INFORMATION GIVEN:
BEGIN

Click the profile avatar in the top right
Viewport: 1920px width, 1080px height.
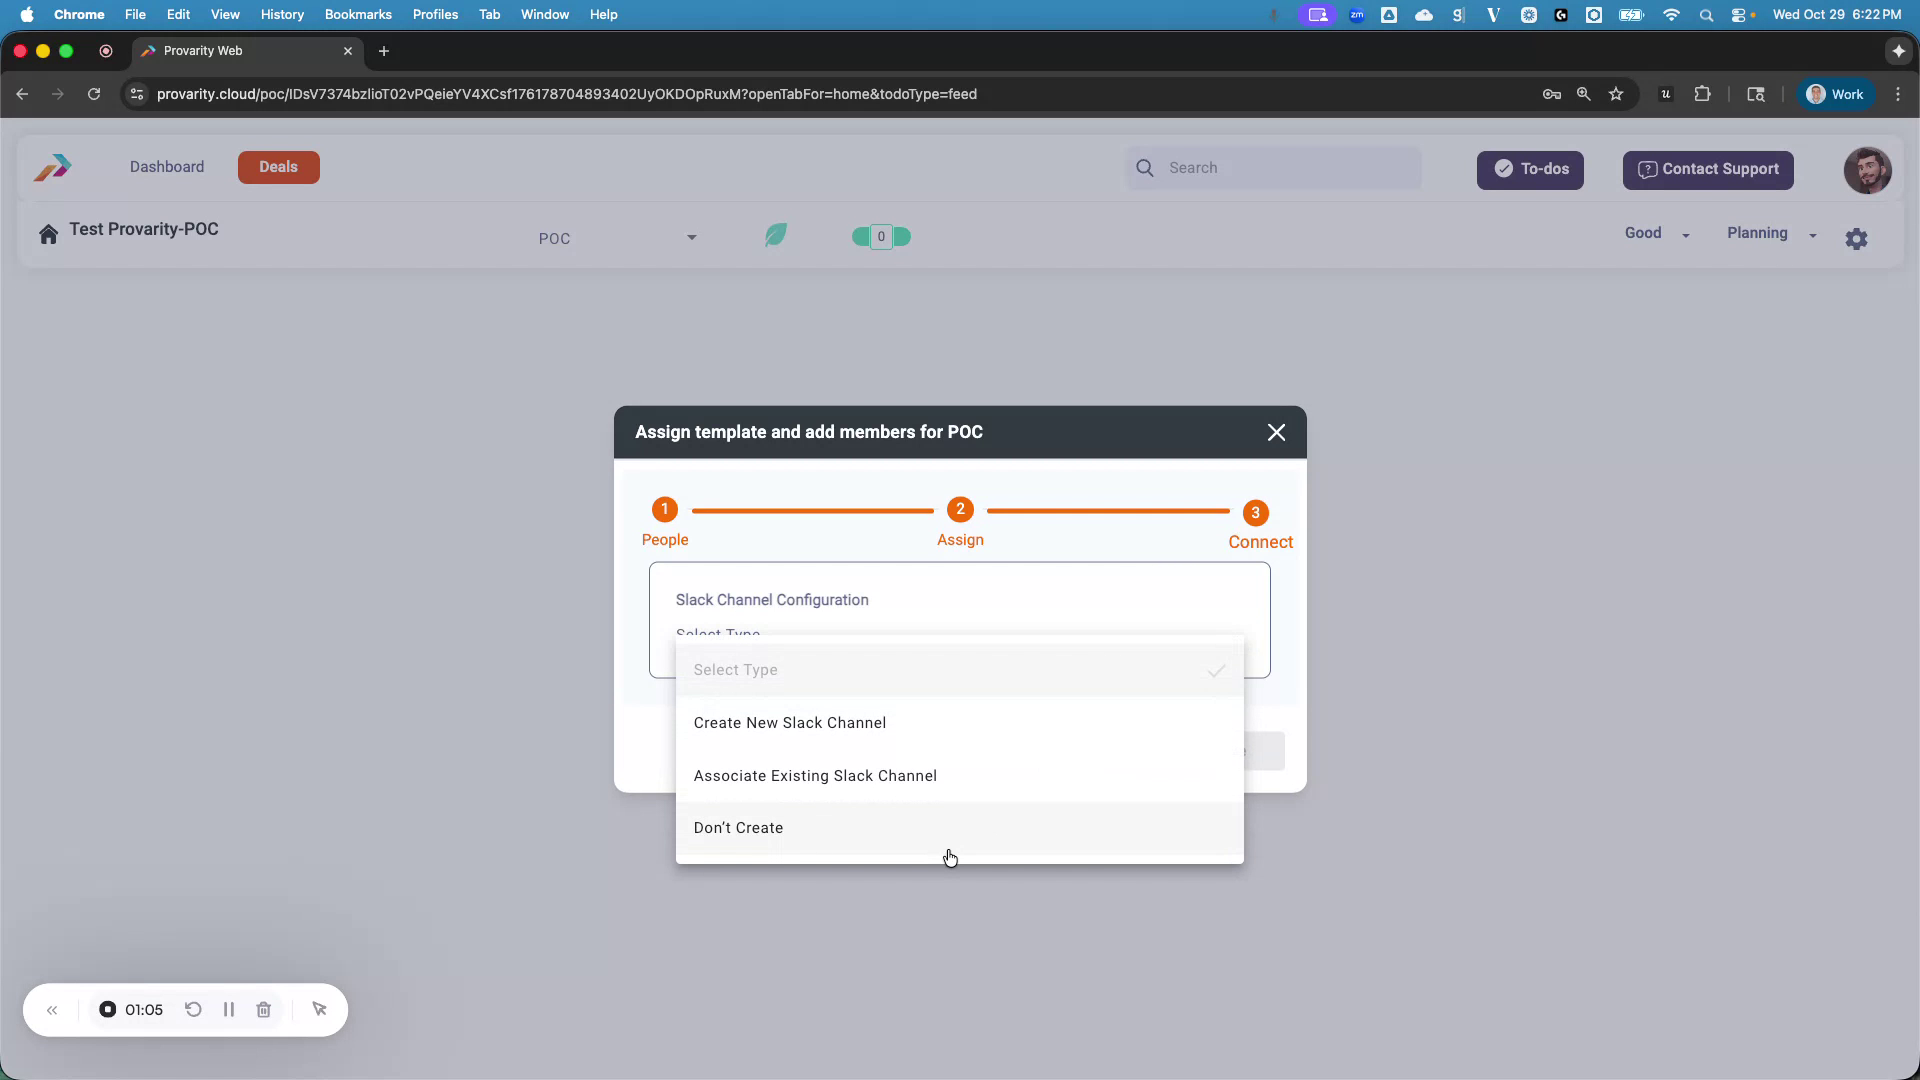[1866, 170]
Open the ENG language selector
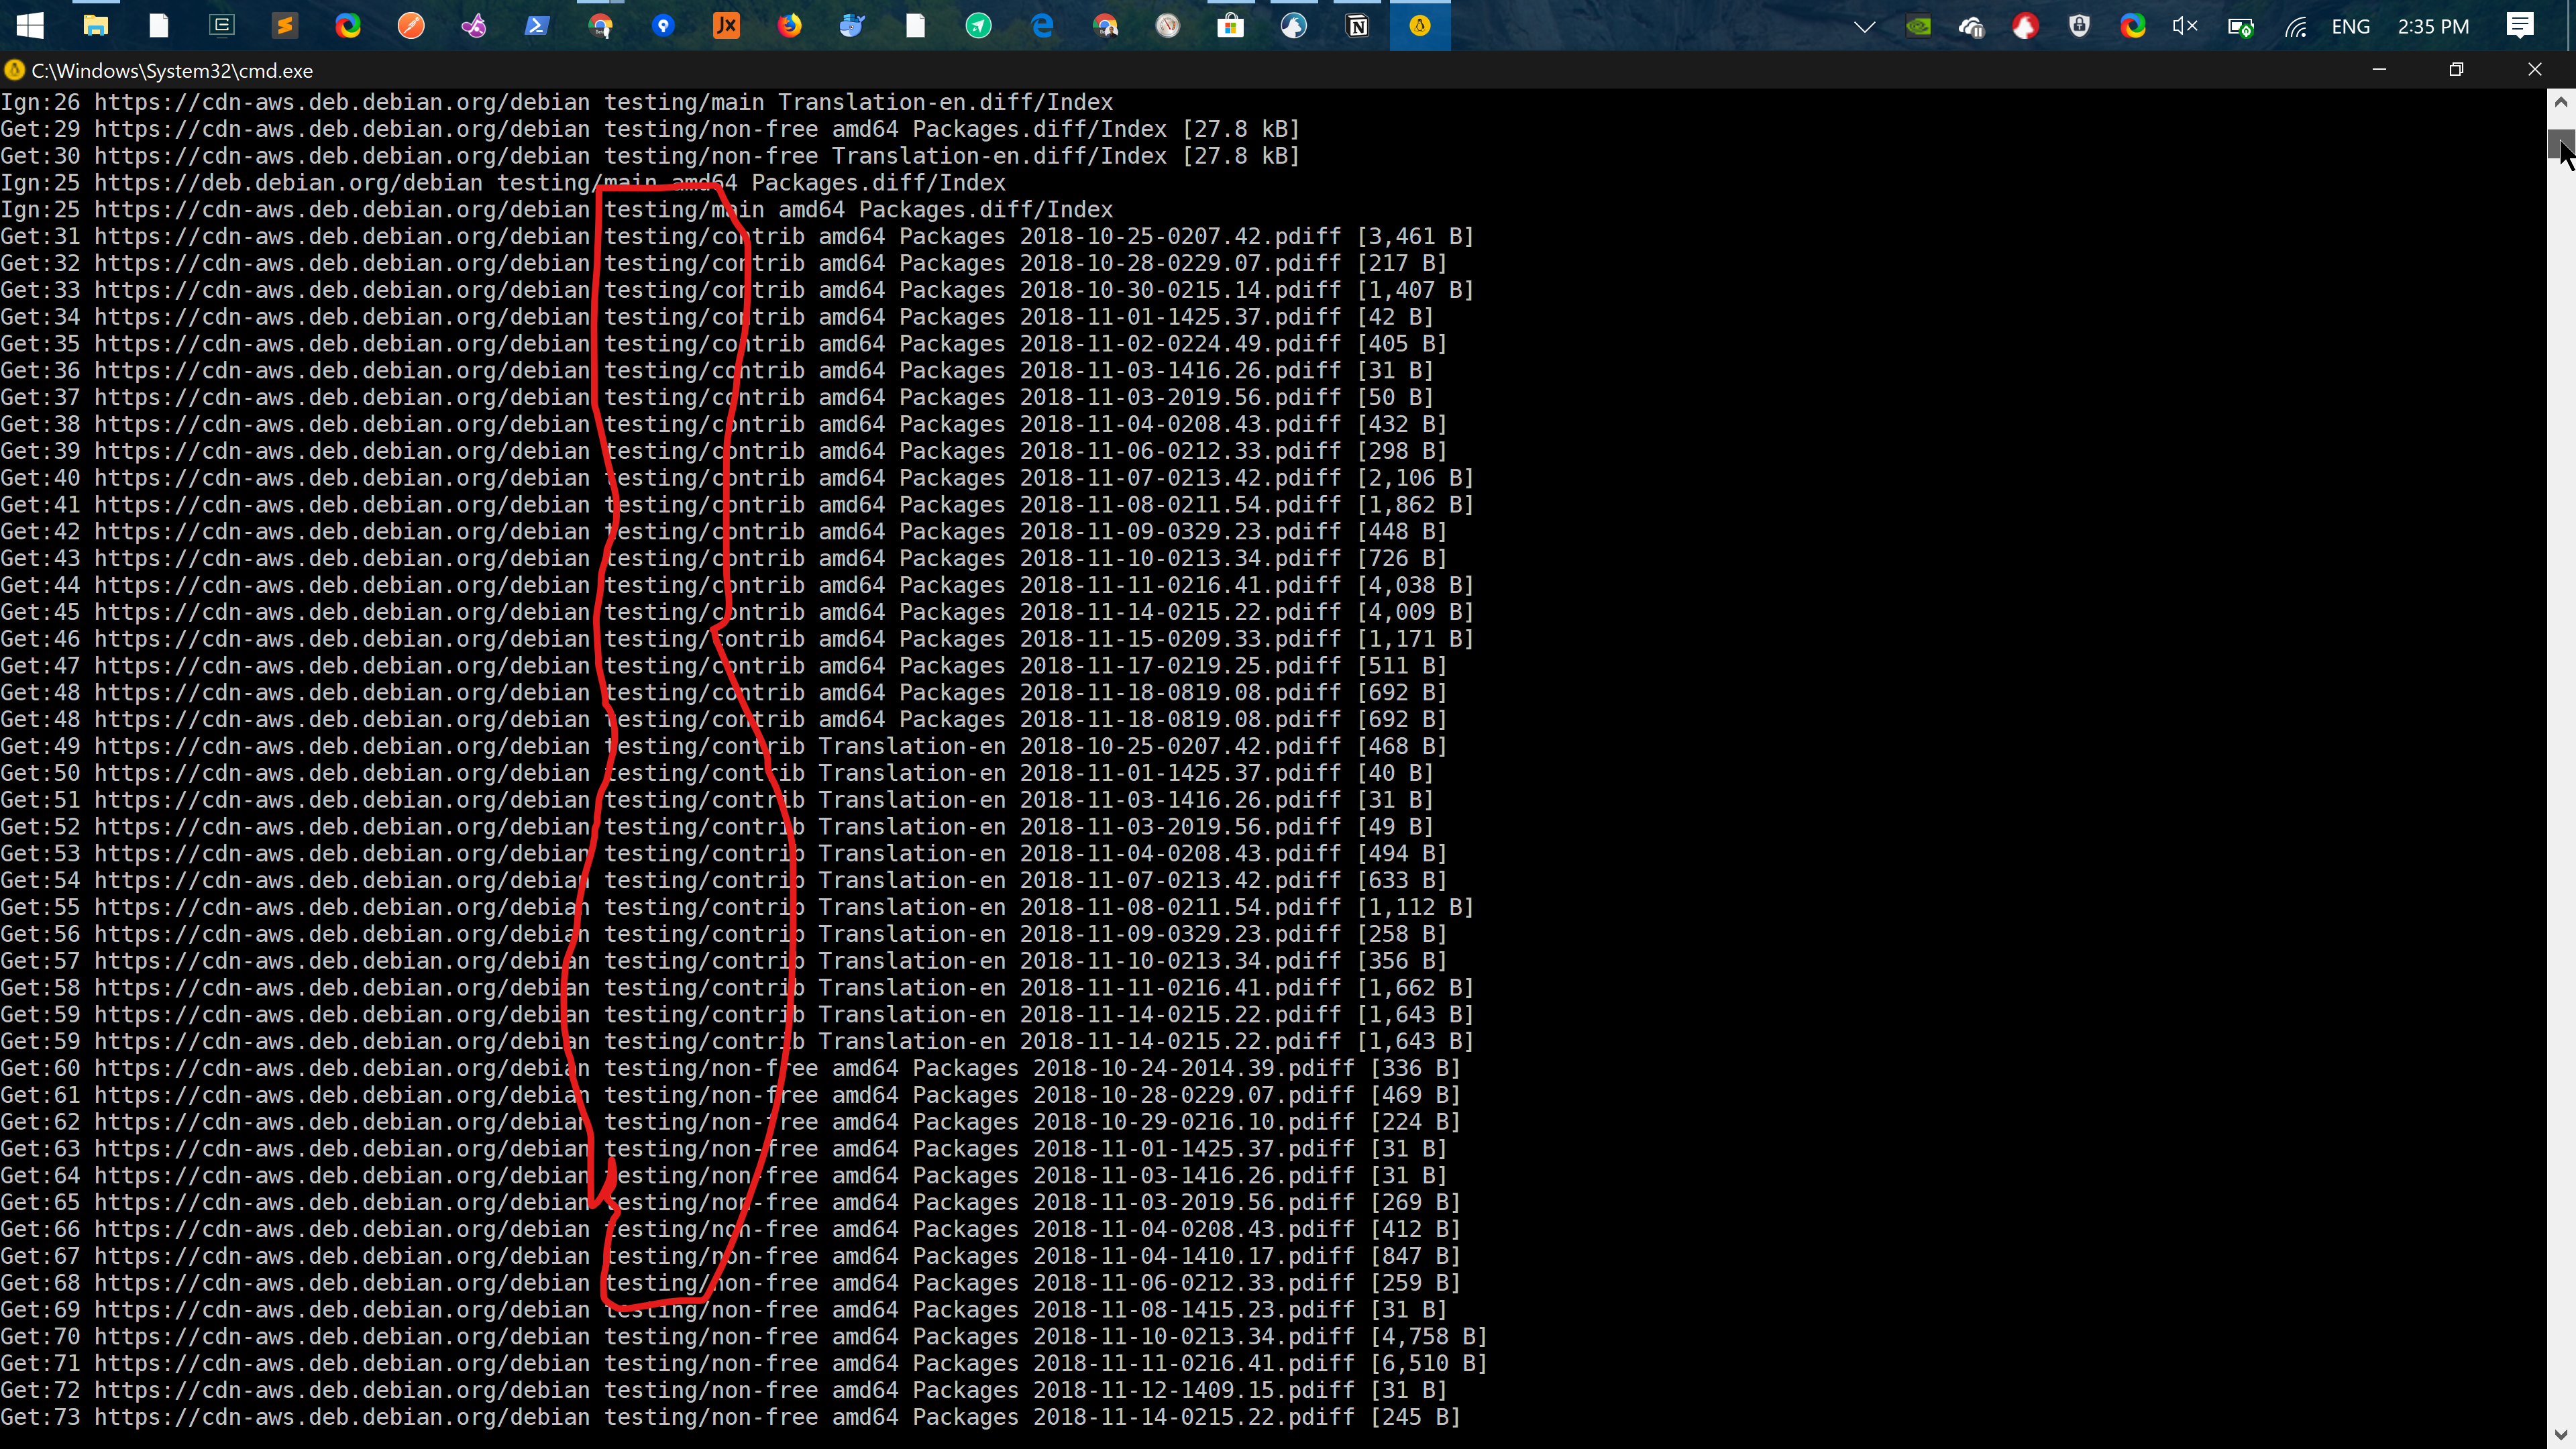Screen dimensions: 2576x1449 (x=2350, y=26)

END

WHAT TO DO: Your output should be the records above, duplicated exactly and picture-free.

RESPONSE TO THE EXERCISE:
Click the profile avatar in the top right
Viewport: 1920px width, 1080px height.
[1866, 170]
Open the ENG language selector
Screen dimensions: 2576x1449 (x=2350, y=26)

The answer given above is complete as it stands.